The AstraZeneca vaccine is safe and effective at protecting people from the extremely serious risks of COVID-19, including death, hospitalization and severe disease. Read the 16 April 2021 statement of the WHO Global Advisory Committee on Vaccine Safety on AstraZeneca COVID-19 vaccine for reports of very rare side effects. The Council for International Organizations of Medical Sciences classifies rates of adverse events or medicines and vaccines as follows:

  • Very common > 1/10
  • Common (frequent) > 1/100 and < 1/10
  • Uncommon (infrequent) >1/1000 and < 1/100
  • Rare> 1/10000 and <1/1000
  • Very rare < 1/10000

How efficacious is the vaccine?

The AstraZeneca vaccine has an efficacy of 72% against symptomatic SARS-CoV-2 infection, as shown by the primary analysis of data irrespective of interdose interval from trial participants who received 2 standard doses with an interval varying from about 4 to 12 weeks. Vaccine efficacy tended to be higher when the interval between doses was longer.

What is the recommended dosage?

The recommended dosage is two doses given intramuscularly (0.5ml each) with an interval of 8 to 12 weeks.

For countries that have not yet achieved high vaccine coverage rates in the high-priority groups and that are experiencing high incidence of COVID-19 cases combined with vaccine supply constraints, longer intervals i.e. up to 16 weeks can be considered. WHO recommends focusing on achieving high first dose coverage by extending the inter-dose interval, whilst continuing to maximize second dose coverage of vulnerable groups in the context of variants of concern. It should be noted that the full two dose regimen of this vaccine is believed to be more protective against variants of concern than a single dose alone.

Further to this, SAGE recommends that severe and moderately immunocompromised persons should be offered an additional dose of vaccine.
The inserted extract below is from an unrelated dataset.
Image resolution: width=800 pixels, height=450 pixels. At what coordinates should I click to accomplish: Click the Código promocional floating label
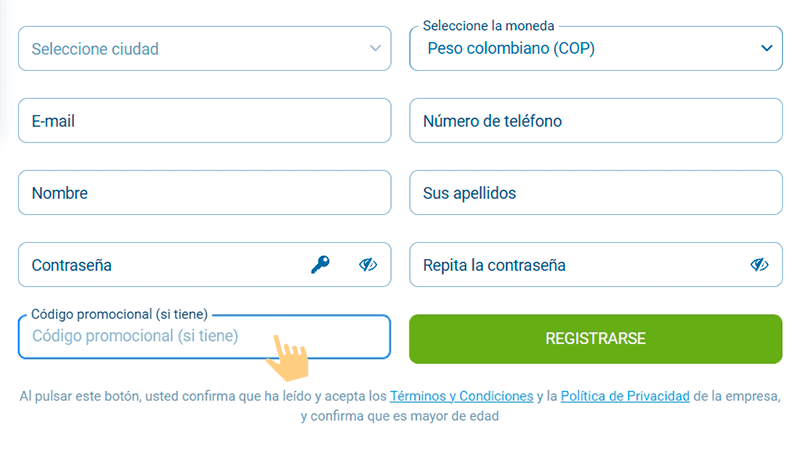tap(119, 314)
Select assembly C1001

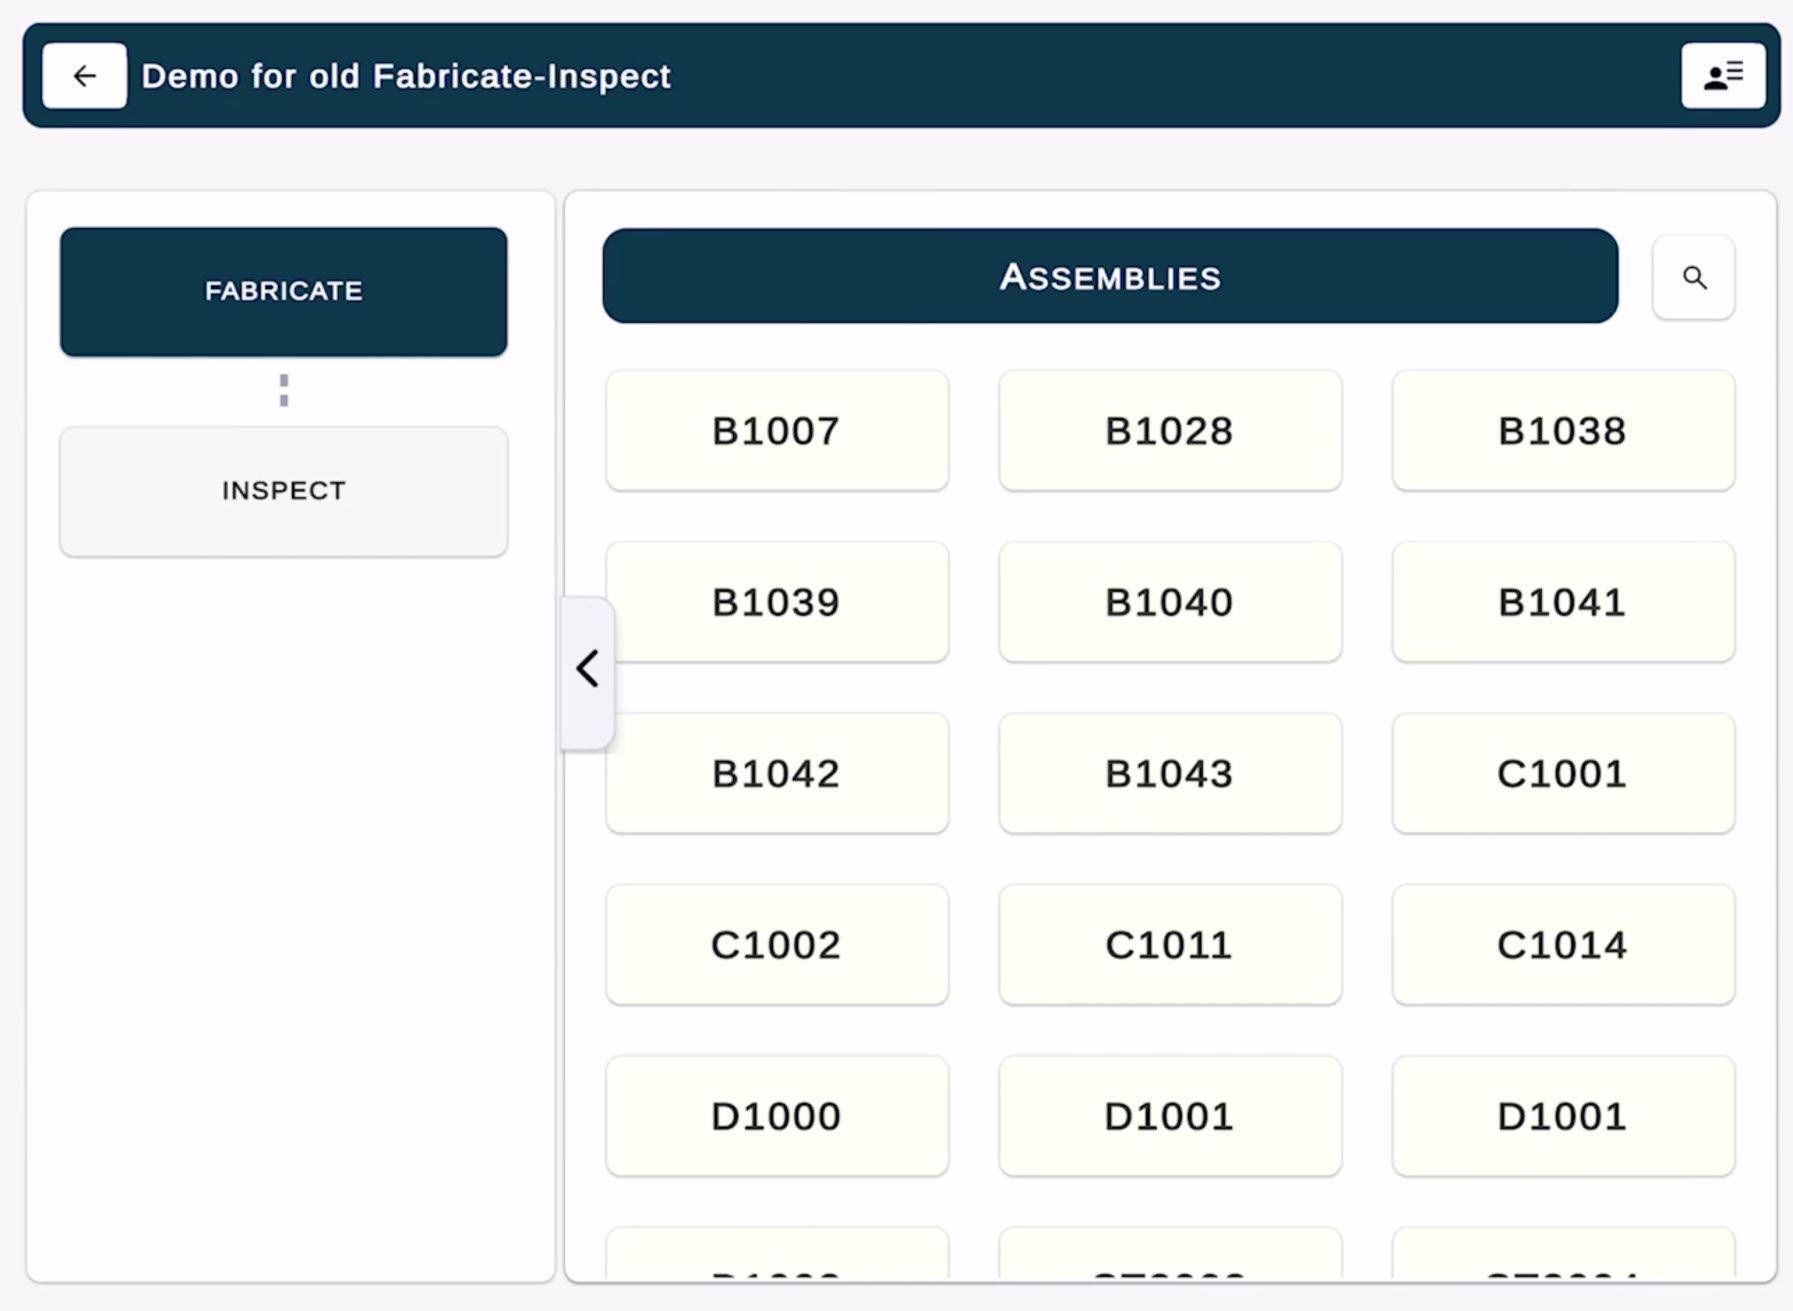coord(1562,773)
This is due to the fact that this group is less likely to respond adequately to vaccination following a standard primary vaccination series and are at higher risk of severe COVID-19 disease.
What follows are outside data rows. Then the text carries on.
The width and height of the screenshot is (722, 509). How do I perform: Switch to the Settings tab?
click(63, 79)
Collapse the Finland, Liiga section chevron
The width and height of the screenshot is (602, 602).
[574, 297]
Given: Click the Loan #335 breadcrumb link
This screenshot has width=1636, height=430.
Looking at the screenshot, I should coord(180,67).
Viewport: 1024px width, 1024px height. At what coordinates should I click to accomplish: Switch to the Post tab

Is a booster dose recommended for this vaccine?

A booster dose may be considered 4 – 6 months after completion of the primary vaccination series, starting with the higher priority-use groups, in accordance with the WHO Prioritization Roadmap.
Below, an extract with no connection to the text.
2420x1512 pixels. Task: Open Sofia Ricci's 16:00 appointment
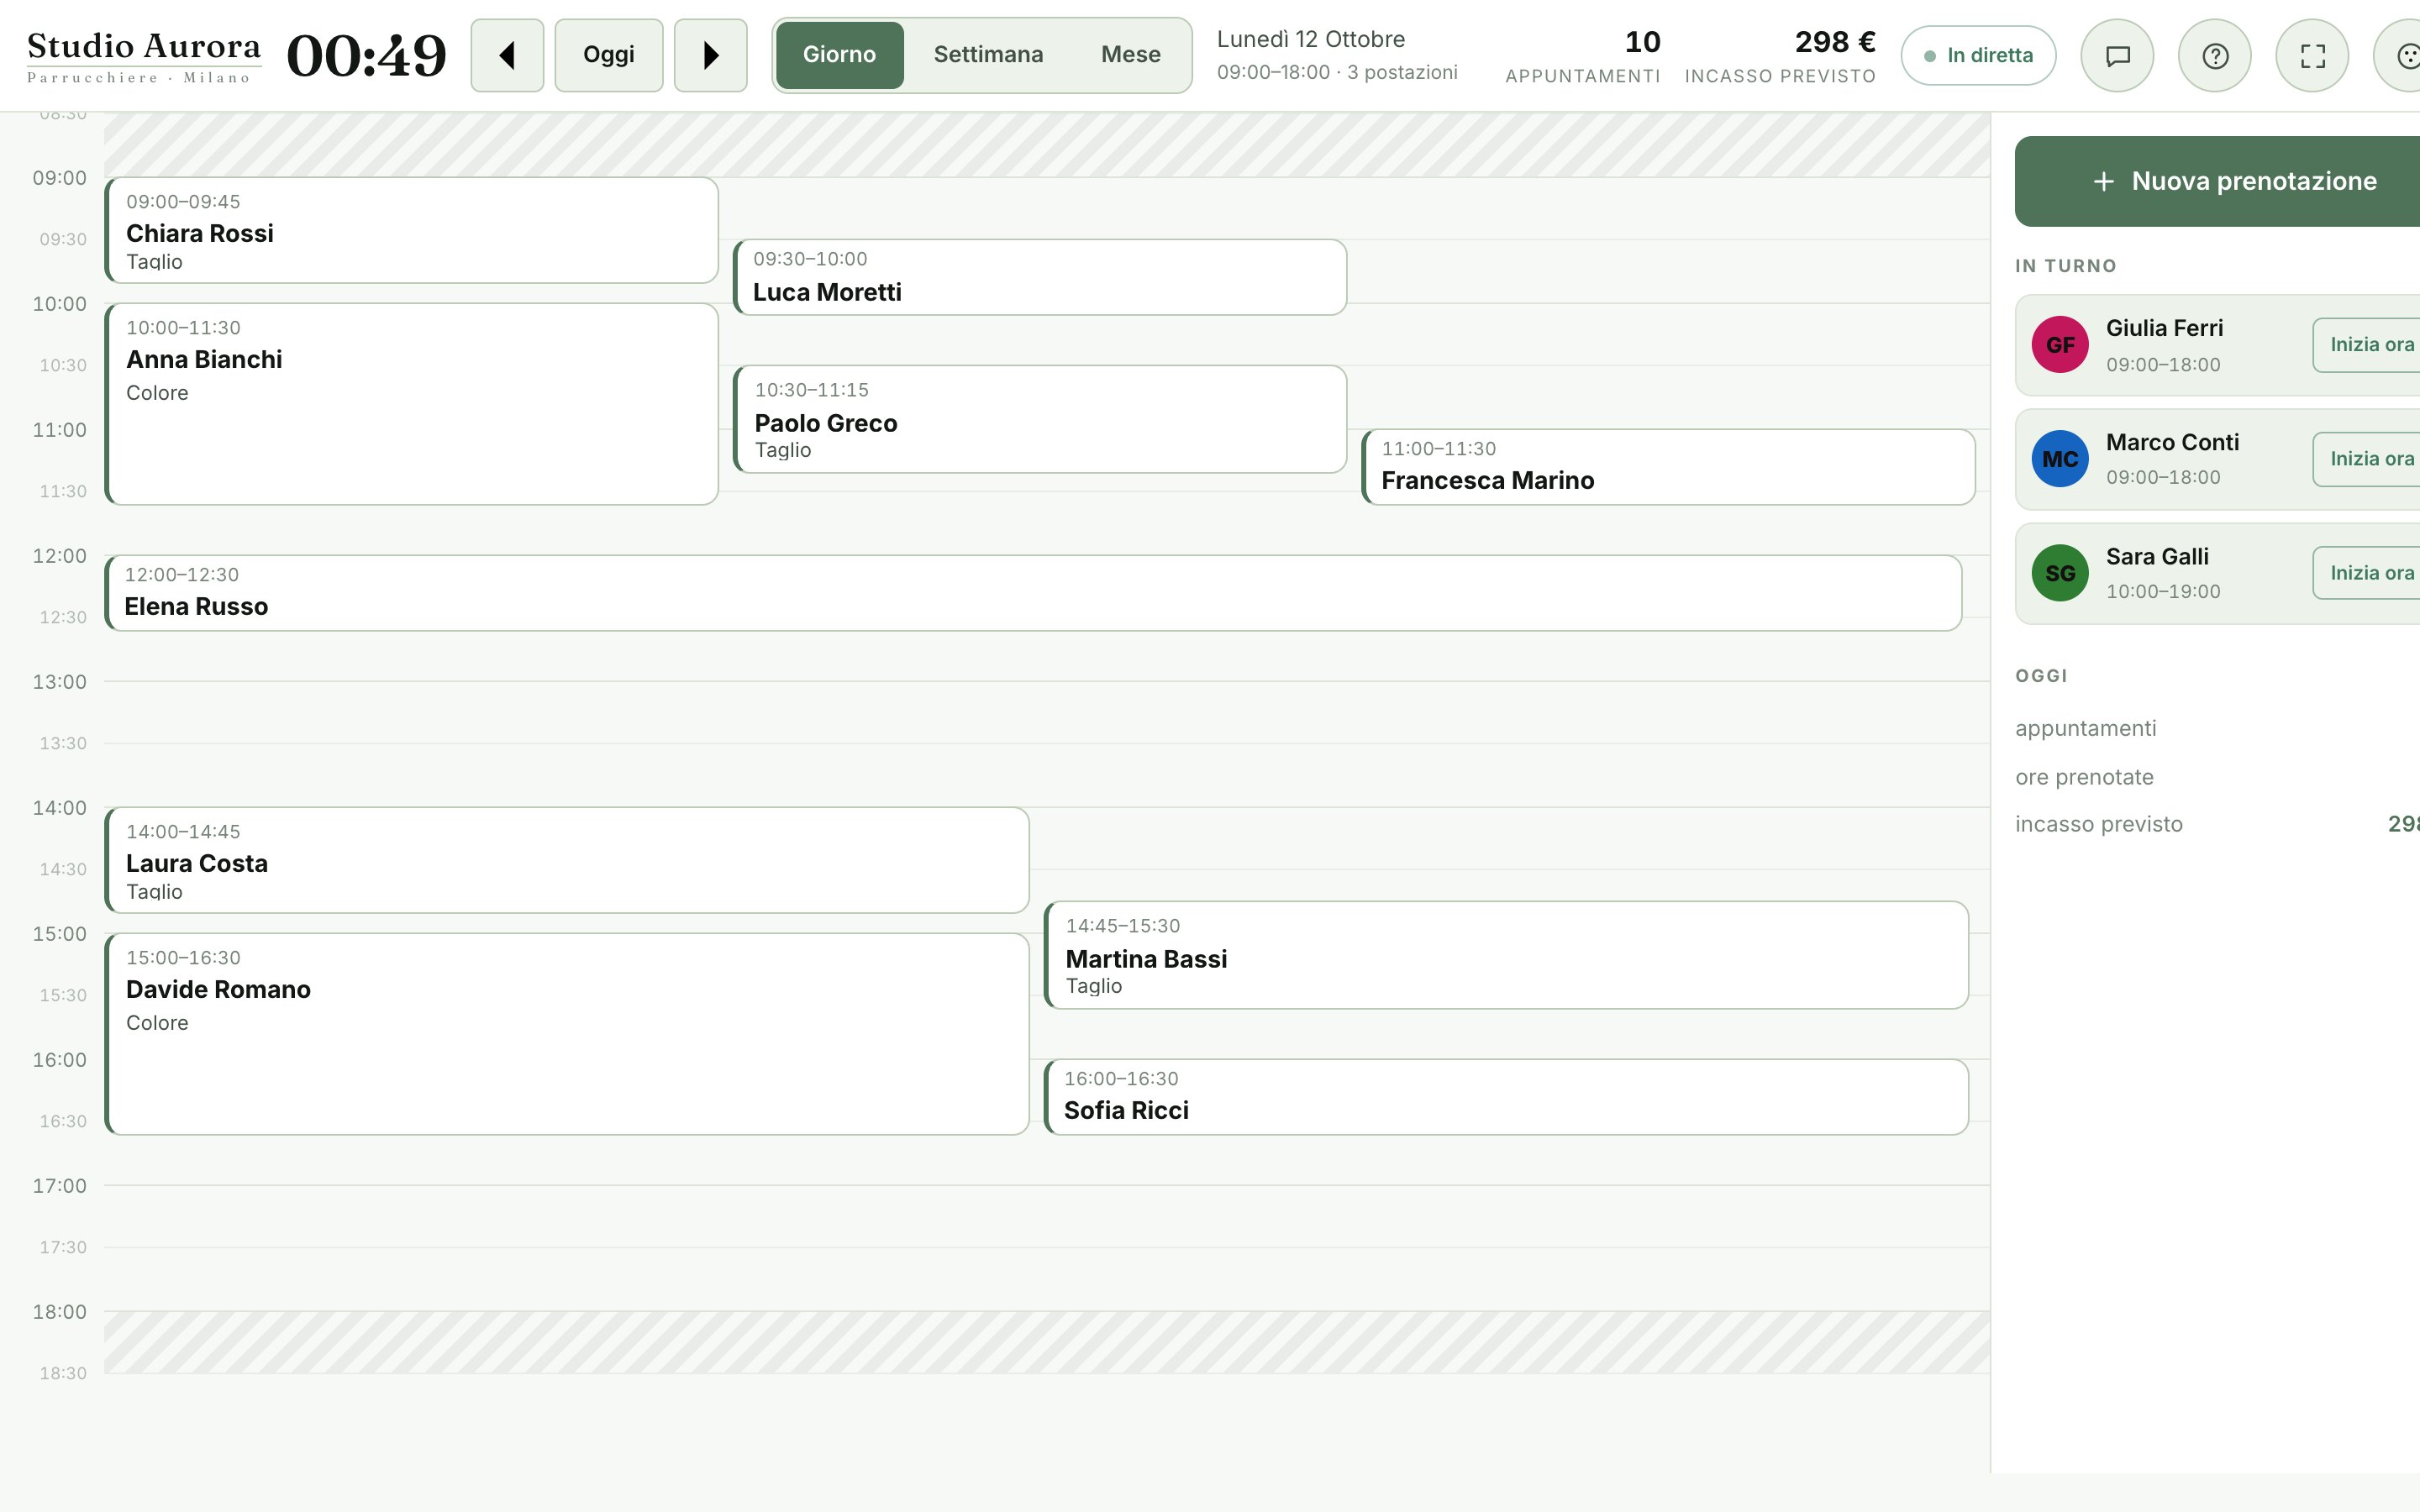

The benefits of booster vaccination are recognized following increasing evidence of waning vaccine effectiveness against mild and asymptomatic SARS-CoV-2 infection over time.

The need for, and timing of, booster doses for children aged 5-11 years has not yet been determined.

Can this vaccine be ‘mixed and matched’ with other vaccines?

SAGE accepts two heterologous doses of WHO EUL COVID-19 vaccines as a complete primary series.

For countries considering heterologous schedules, WHO has made recommendations to ensure equivalent or favourable immunogenicity or vaccine effectiveness for heterologous versus homologous schedules:

When considering booster vaccination after having been vaccinated with ChAdOx1-S [recombinant] COVID-19 [Astra Zeneca] vaccine for the primary series, SAGE considers using a different type of COVID-19 vaccine for a third dose a more favourable option. However, maintaining a homologous schedule is still acceptable.

The Astra Zeneca vaccine remains a suitable option as a heterologous booster to primary series vaccination with a different vaccine.

Does it prevent infection and transmission?

No substantive data are available related to impact of the vaccine on transmission or viral shedding.

In the meantime, we must maintain and strengthen public health and social measures that work: masking, physical distancing, handwashing, respiratory and cough hygiene, avoiding crowds, and ensuring good ventilation.

Does it work against new variants?

SAGE has reviewed all available data on the performance of the vaccine in the settings of variants of concern. SAGE currently recommends its use according to the WHO Prioritization Roadmap, even if virus variants are present in a country. Countries should assess the risks and benefits taking into consideration their epidemiological situation.

Preliminary findings highlight the urgent need for a coordinated approach for surveillance and evaluation of variants and their potential impact on vaccine effectiveness. As new data become available, WHO will update recommendations accordingly. There are no data yet for Omicron.